The History of Poker

Poker is a card game, the most popular of a class of games called vying games, in which players with fully or partially concealed cards make wagers into a central pot, which is awarded to the remaining player or players with the best combination of cards. Poker can also refer to video poker which is a single-player game seen in casinos much like a slot machine.

In order to play, one must learn the basic rules and procedures of the game, the values of the various combinations of cards (see hand), and the rules about betting limits. Some knowledge of the equipment used to play is useful. There are also many variants of poker, loosely categorized as draw poker, stud poker, community card poker (a.k.a. "widow game"), and miscellaneous poker games. The most commonly played games of the first three categories are five-card draw, seven-card stud, and Texas hold 'em. Respectively; each being a common starting point for learning games of the type. Dealer's choice is a way to play poker where the dealer chooses what type of poker to play.

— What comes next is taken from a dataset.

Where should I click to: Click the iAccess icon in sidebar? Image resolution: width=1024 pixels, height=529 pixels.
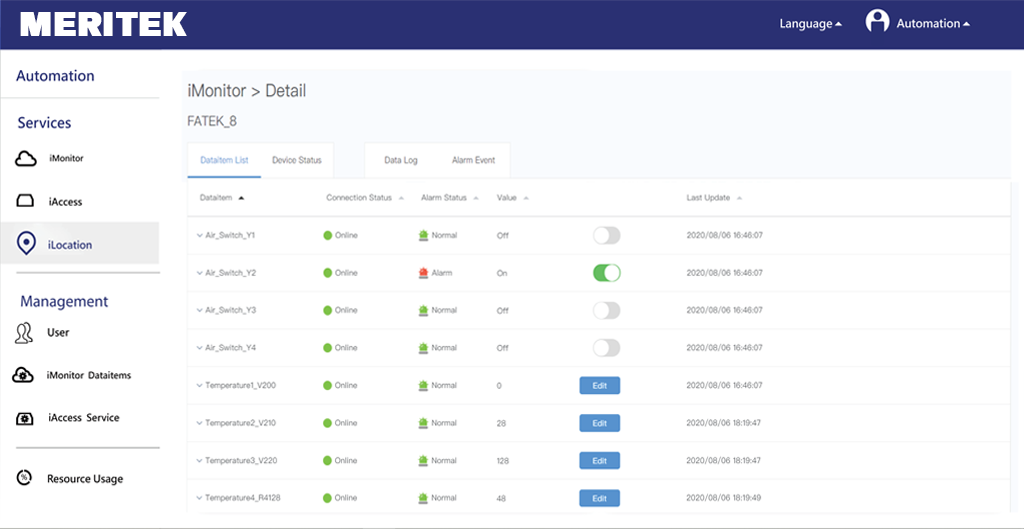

The history of poker is a matter of some debate. The name of the game likely descended from the French poque, which descended from the German pochen ('to knock'), but it is not clear whether the origins of poker itself lie with the games bearing those names. It closely resembles the Persian game of as nas, and may have been taught to French settlers in New Orleans by Persian sailors. It is commonly regarded as sharing ancestry with the Renaissance game of primero and the French brelan. The English game brag clearly descended from brelan and incorporated bluffing (though the concept was known in other games by that time). It is quite possible that all of these earlier games influenced the development of poker as it exists now.

English actor Joseph Crowell reported that the game was played in New Orleans in 1829, with a deck of 20 cards, four players betting on which player's hand was the most valuable. Jonathan H. Green's book, An Exposure of the Arts and Miseries of Gambling (G. B. Zieber, Philadelphia, 1843), described the spread of the game from there to the rest of the country by Mississippi riverboats, on which gambling was a common pastime.

Soon after this spread, the full 52-card English deck was used, and the flush was introduced. During the American Civil War, many additions were made, including draw poker, stud poker (the five-card variant), and the straight. Further American developments followed, such as the wild card (around 1875), lowball and split-pot poker (around 1900), and community card poker games (around 1925). Spread of the game to other countries, particularly in Asia, is often attributed to the U.S. military. The game and jargon of poker have become important parts of American culture and English culture. Such phrases as ace in the hole, beats me, blue chip, call the bluff, cash in, pass the buck, poker face, stack up, up the ante, when the chips are down, wild card, and others are used in everyday conversation even by those unaware of their origins at the poker table.

Modern tournament play became popular in American casinos after the World Series of Poker began in 1970. It was also during that decade that the first serious strategy books appeared, notably The Theory of Poker by David Sklansky (ISBN 1880685000), Super System by Doyle Brunson (ISBN 0931444014), and The Book of Tells by Mike Caro (ISBN 0897461002).

Poker's popularity has experienced an unprecedented spike in recent years, largely due to the introduction of online poker and the invention of the hole-card camera which finally turned the game into a spectator sport. Viewers can now follow the action and drama of the game, and broadcasts of poker tournaments such as the World Series of Poker and the World Poker Tour have brought in huge audiences for cable and satellite TV distributors.